The tasks —
A) Update the passage on royal jewelry between "The crown itself" and "for the year.", inclusive, replacing "carriage" with "coach".
B) Write the next part of the passage on royal jewelry, picking up after its final sentence.

-- Start of Given text --

The Imperial State Crown
Queen Elizabeth II’s Imperial State Crown is among the jewels kept under lock and key at the Tower of London and visited by tourists.
However, it does get one outing each year when the queen conducts the State Opening of Parliament, an occasion heavily laden with ceremony.
The crown itself gets its own carriage to the House of Lords, where Elizabeth reads the Queen’s Speech, outlining the Government’s legislative program for the year.
The queen rarely speaks publicly about the realities of royal life but did give one typically dry appraisal of the crown to journalist Alastair Bruce.
She told a BBC documentary: “Fortunately, my father and I had about the same sort of shaped head. Once you put it on, it stays. It remains itself.”
“You can’t look down to read the speech,” she continued, “you have to take the speech up. Because if you did, your neck would break—it would fall off.”
Kate Middleton’s Sapphire Engagement Ring
When Prince William asked Kate Middleton to be his future queen he used the same diamond and sapphire engagement ring as his father Prince Charles.
Prince Harry inherited the ring but chose to give it to his brother so that their mother Princess Diana could one day symbolically take her place on the throne, through her jewellery.
Former royal butler Paul Burrell told Amazon Prime documentary The Diana Story: “Harry said to him: ‘Wouldn’t it be fitting if she [Kate] had mummy’s ring?’.”

-- End of Given text --
-- Start of Stored data --

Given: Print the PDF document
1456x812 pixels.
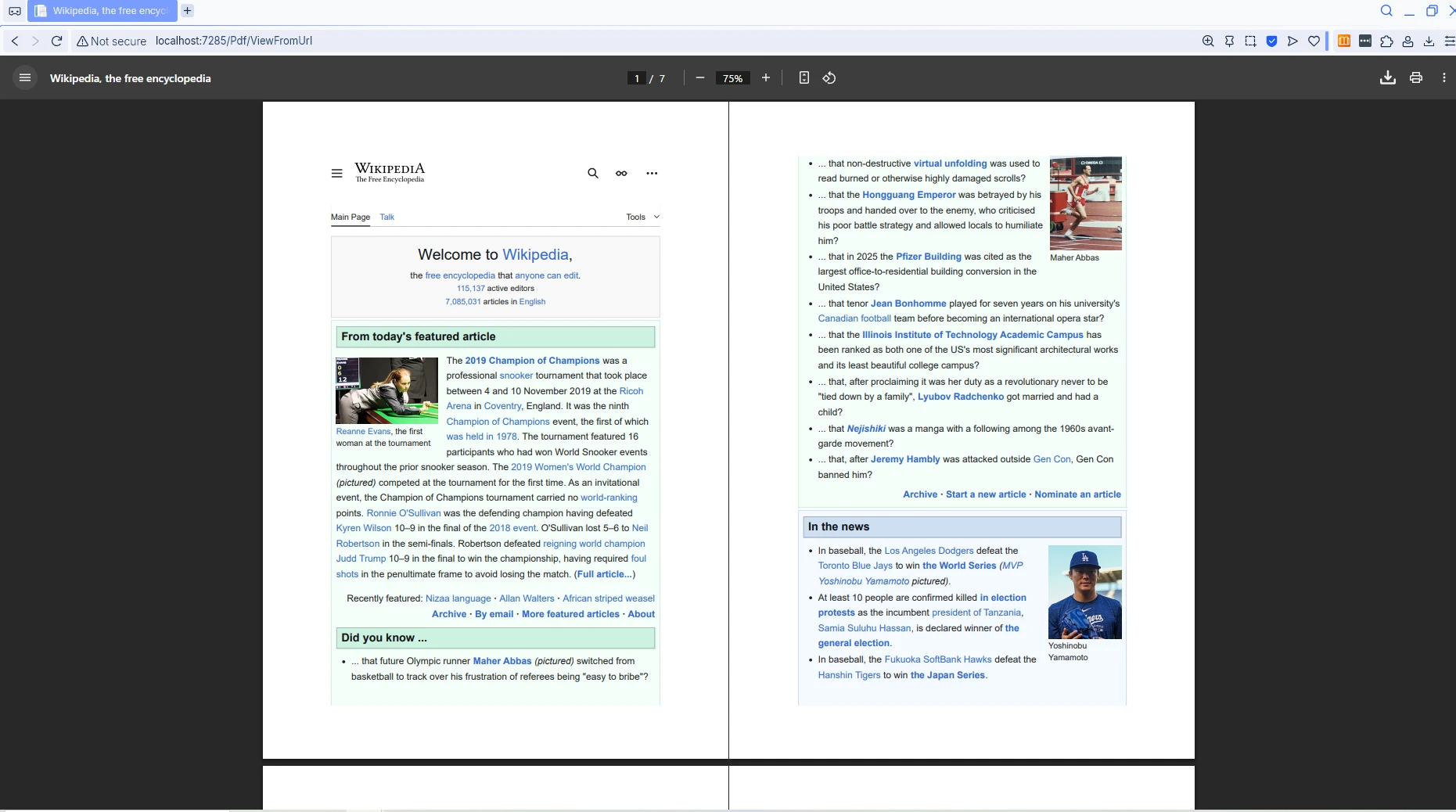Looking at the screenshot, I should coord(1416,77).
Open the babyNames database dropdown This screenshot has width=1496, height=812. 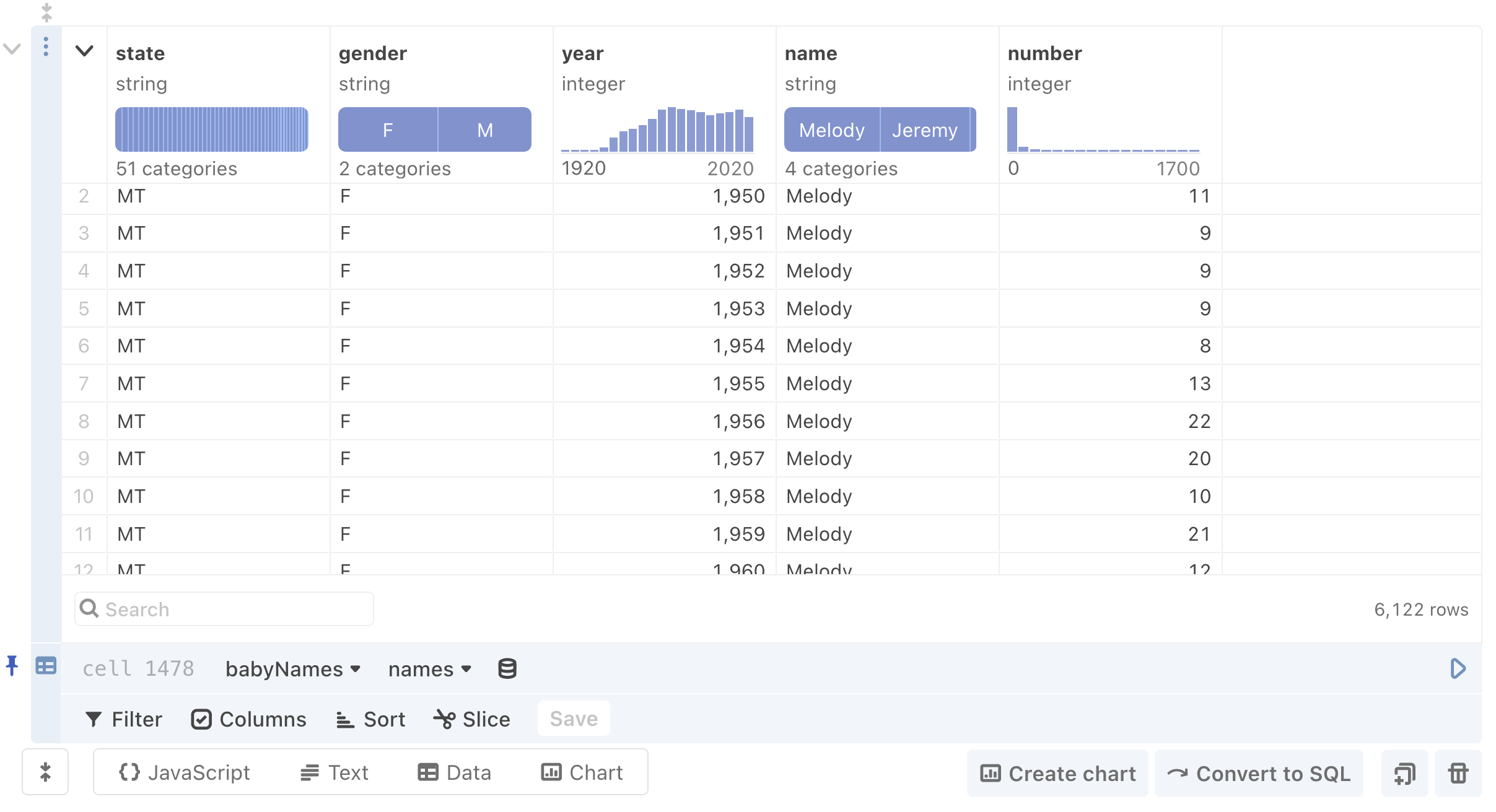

-- End of Stored data --

Written responses —
A)
The crown itself gets its own coach to the House of Lords, where Elizabeth reads the Queen’s Speech, outlining the Government’s legislative program for the year.

B)
He added: “Then one day that ring will be sat on the throne of England. Harry gave up his precious treasure.”
The St Edward’s Crown
The queen multiple crowns though one of them, the St Edward’s Crown, she has only worn once at her coronation in 1953.
It is the same crown in which Charles II performed his coronation at the same church, Westminster Abbey, in 1661.
For hundreds of years, the crown did not have permanent jewels, which would instead by rented for each coronation, according to the Royal Collection Trust.
However, the crown was finally permanently set in 1911 and now weighs 2.23kg.
The fact it is so rarely worn has allowed the original St Edward’s Crown to survive, whereas the more frequently worn Imperial State Crown has required replacement, according to the RCT website.
Meghan Markle in Queen Mary’s Bandeau Tiara
The Duchess of Sussex married Prince Harry in a rarely seen tiara she borrowed from Queen Elizabeth II.
Meghan wore the Queen Mary Bandeau Tiara as she officially became a princess at St George’s Chapel, Windsor Castle, on May 19, 2018.
The website of the Royal Collection Trust states: “This diamond and platinum bandeau tiara, lent to the Duchess by Her Majesty The Queen, held the veil in place.”
It adds: “The tiara is formed as a flexible band of eleven sections, pavé set with large and small brilliant diamonds in a geometric design. The centre is set with a detachable brooch of ten brilliant diamonds.”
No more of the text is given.